My treatment started on April 13 of this year. When you're lucky enough to have access to cutting-edge technology at one of the best cancer centers in the country, you're given your schedule, and you make it work. When I saw that date, I froze — and then I had to consciously choose how I wanted to feel about it.
You see, exactly 15 years earlier, on the afternoon of April 13, 2011, my mother passed away from lung cancer after a five-year valiant journey with the disease.
I chose to look at that date as a nod from her — an invitation to go forward, to take advantage of every medical advancement available to me, and to bring her spirit along with me. Every single day during my treatment, I wear something of hers to keep her close.
I started writing this essay for myself, to process what I was feeling. Somewhere along the way, I realized I wanted to share it, and I asked myself why.

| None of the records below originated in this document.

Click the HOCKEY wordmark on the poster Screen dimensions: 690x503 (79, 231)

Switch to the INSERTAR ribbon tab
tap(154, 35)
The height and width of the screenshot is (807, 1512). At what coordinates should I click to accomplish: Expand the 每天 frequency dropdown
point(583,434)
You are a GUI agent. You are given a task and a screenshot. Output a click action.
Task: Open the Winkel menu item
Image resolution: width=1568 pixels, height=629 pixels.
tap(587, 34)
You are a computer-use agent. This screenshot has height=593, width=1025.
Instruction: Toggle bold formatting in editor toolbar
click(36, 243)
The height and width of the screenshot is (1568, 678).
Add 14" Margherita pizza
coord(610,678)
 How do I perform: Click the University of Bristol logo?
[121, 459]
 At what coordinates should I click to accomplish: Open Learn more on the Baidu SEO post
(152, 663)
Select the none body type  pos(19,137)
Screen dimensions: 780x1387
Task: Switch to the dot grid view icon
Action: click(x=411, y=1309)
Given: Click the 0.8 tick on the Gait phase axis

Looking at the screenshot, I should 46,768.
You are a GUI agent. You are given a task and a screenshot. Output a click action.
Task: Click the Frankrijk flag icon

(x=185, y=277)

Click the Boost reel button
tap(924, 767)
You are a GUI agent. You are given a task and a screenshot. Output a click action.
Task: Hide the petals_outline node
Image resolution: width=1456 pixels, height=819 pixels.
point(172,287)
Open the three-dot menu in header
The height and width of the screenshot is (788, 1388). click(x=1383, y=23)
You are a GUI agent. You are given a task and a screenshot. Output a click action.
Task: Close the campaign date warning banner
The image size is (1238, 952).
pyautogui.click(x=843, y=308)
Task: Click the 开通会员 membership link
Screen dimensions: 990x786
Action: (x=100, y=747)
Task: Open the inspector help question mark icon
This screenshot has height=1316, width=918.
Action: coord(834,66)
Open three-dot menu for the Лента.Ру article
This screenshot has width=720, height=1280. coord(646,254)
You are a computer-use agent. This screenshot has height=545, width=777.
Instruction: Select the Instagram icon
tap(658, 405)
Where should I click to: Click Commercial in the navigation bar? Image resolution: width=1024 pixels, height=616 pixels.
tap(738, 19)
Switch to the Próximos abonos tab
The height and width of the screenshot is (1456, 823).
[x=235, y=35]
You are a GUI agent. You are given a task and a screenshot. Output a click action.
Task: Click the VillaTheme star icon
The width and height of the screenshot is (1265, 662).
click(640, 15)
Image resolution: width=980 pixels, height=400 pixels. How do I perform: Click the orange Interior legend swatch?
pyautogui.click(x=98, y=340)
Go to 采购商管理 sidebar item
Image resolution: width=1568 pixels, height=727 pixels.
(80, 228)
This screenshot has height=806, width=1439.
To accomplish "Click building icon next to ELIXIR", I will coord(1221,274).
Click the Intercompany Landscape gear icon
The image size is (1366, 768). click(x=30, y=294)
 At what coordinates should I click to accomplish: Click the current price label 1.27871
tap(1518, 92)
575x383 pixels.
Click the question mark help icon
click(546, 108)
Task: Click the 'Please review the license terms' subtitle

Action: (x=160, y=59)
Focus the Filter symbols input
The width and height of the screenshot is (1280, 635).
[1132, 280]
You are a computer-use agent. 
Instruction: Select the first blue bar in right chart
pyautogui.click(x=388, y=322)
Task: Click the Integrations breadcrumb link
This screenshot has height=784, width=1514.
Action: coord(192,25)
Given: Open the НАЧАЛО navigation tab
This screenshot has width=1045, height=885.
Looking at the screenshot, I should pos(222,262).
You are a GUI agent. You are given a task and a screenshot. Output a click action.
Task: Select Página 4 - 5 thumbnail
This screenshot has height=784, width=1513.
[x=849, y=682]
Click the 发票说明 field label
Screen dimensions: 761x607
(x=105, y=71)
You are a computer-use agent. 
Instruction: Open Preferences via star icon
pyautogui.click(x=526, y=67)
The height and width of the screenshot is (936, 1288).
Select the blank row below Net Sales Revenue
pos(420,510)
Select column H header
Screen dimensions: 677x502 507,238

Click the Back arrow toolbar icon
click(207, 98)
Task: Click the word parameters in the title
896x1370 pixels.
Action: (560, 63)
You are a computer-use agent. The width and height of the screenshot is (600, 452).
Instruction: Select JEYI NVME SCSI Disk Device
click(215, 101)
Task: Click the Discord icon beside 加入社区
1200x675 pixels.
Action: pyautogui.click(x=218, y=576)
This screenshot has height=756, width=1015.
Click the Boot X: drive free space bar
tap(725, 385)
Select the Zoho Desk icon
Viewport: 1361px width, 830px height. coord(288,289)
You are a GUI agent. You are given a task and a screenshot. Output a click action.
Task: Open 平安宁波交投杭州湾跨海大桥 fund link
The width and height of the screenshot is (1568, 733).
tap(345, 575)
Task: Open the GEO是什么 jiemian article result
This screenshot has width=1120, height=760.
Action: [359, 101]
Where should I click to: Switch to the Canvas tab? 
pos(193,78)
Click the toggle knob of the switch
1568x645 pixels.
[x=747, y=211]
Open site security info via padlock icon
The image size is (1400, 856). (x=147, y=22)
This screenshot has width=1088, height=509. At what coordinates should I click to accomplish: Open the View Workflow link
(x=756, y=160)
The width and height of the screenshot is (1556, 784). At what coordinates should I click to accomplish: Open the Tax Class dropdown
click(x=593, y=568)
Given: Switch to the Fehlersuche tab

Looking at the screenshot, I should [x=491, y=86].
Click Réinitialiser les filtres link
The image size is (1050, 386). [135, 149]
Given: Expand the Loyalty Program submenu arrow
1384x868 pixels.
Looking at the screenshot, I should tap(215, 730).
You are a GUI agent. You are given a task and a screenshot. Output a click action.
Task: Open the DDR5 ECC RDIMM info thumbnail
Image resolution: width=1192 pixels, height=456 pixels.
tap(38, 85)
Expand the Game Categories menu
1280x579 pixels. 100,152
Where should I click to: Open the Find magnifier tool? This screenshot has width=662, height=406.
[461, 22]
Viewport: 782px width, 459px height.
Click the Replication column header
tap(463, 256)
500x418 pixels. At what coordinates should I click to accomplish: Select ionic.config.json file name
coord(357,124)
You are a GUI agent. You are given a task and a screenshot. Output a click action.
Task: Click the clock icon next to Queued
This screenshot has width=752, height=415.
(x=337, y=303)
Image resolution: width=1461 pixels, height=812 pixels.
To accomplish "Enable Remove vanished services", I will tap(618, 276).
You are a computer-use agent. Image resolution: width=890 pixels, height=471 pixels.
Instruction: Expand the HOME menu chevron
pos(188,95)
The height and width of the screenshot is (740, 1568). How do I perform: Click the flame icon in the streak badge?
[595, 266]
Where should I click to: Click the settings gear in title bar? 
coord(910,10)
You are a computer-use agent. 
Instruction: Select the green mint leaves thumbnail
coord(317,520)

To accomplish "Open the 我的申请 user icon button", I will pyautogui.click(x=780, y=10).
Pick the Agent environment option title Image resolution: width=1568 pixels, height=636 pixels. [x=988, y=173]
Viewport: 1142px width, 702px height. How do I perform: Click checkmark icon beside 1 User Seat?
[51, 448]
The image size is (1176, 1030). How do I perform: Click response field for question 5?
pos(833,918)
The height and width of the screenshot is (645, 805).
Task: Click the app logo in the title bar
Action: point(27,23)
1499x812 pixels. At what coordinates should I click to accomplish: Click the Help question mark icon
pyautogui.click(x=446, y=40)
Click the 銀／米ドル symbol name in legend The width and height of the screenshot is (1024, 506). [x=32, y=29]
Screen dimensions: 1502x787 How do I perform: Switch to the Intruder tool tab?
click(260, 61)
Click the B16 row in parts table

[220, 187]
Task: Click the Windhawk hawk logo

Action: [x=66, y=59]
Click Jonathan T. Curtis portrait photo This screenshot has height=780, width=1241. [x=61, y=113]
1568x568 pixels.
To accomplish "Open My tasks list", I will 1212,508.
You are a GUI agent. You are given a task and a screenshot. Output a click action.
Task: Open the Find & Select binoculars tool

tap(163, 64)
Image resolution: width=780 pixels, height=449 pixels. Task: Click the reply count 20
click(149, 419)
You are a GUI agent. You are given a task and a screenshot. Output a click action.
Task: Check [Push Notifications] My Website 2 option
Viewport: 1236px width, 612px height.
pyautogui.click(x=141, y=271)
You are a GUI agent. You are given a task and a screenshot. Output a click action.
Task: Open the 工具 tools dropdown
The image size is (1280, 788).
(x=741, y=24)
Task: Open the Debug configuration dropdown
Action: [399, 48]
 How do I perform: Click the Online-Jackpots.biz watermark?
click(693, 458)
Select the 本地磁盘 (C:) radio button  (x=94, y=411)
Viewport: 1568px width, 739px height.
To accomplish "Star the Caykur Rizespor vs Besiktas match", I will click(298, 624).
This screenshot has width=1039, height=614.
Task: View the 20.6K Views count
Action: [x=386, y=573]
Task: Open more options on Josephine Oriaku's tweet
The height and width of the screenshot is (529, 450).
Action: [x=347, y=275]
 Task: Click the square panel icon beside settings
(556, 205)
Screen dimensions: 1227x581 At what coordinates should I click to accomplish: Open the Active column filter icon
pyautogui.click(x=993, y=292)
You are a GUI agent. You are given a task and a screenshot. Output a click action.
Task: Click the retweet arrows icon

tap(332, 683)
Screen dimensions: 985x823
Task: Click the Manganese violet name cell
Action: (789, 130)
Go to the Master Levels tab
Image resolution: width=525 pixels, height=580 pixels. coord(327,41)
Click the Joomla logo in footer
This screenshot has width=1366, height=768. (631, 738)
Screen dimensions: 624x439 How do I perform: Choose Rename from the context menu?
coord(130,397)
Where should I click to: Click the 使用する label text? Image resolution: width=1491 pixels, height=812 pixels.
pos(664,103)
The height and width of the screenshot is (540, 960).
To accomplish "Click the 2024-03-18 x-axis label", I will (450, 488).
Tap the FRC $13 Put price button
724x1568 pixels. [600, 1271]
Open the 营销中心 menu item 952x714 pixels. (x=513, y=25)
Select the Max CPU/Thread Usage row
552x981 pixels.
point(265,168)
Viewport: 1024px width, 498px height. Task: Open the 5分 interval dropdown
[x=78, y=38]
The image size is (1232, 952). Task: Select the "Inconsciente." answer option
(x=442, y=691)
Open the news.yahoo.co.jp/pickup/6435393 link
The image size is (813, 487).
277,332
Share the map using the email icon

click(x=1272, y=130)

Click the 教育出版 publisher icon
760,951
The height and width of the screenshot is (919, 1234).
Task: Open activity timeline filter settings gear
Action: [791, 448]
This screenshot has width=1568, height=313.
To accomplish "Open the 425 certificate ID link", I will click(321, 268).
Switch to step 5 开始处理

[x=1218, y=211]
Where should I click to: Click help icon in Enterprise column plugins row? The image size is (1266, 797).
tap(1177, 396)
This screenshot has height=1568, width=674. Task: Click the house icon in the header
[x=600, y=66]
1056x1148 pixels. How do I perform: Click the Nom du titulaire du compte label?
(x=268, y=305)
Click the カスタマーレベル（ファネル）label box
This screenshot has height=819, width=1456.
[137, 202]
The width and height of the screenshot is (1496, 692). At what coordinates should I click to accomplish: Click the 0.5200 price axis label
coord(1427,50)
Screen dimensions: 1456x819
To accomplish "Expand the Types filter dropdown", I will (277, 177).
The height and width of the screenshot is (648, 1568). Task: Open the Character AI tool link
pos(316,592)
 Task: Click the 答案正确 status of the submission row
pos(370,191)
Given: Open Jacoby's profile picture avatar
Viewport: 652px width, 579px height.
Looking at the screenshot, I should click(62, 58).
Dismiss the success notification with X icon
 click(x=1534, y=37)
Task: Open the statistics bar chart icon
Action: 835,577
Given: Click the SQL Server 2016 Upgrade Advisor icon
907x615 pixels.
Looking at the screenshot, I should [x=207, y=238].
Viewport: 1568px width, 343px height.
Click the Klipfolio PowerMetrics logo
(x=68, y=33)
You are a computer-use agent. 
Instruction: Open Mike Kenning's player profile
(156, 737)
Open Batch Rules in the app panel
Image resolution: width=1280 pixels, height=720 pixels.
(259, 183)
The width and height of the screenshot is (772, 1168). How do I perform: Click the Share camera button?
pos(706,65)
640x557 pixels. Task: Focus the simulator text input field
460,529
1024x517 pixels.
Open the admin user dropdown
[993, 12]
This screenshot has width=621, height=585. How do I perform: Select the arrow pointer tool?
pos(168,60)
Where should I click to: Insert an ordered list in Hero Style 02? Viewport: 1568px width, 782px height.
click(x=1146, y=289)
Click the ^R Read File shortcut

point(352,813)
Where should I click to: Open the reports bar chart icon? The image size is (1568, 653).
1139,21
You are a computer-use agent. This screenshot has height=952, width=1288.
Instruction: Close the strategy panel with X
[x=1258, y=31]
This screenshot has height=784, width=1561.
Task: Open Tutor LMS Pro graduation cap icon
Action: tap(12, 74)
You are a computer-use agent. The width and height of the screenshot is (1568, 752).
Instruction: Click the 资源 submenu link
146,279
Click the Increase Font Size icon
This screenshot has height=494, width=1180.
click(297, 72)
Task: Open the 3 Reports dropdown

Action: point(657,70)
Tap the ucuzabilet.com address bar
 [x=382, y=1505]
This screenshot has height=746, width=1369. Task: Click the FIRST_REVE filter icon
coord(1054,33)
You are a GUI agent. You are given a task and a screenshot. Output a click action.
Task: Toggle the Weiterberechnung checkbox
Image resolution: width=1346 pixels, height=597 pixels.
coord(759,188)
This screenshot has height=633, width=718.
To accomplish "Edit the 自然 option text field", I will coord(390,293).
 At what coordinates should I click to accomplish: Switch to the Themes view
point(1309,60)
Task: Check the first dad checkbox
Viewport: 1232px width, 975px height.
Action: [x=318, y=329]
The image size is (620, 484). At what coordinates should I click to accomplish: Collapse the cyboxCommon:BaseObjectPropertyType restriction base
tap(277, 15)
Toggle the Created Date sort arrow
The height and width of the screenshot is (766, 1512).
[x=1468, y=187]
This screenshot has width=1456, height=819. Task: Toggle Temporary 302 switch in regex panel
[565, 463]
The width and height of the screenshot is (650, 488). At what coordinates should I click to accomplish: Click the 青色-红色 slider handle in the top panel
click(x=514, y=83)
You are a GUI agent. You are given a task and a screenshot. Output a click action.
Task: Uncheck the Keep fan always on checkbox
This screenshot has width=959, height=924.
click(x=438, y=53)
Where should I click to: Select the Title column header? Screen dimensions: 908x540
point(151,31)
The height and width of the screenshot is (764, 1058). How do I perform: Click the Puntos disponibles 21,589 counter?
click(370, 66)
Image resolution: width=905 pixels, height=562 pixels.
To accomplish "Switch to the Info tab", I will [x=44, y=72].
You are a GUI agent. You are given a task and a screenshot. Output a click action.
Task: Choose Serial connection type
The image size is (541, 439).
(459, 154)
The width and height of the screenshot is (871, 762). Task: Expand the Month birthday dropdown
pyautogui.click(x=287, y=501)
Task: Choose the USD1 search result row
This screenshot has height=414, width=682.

I have often felt — and said out loud — that I've had the strange luxury of experiencing life-threatening illnesses without them actually taking my life, and that it has profoundly changed how I choose to live. If sharing my thoughts and experiences inspires even one person to take a step toward something they've been putting off, then this little essay has done its job.
We never really know what's around the corner. So please — go do the things that your heart and soul desire. Even if it's just one small step toward that thing. One step can turn into one mile, and one mile can turn into 176 miles over 18 days on a path you'd never even heard of — and it just might become one of the most profoundly beautiful experiences of your life.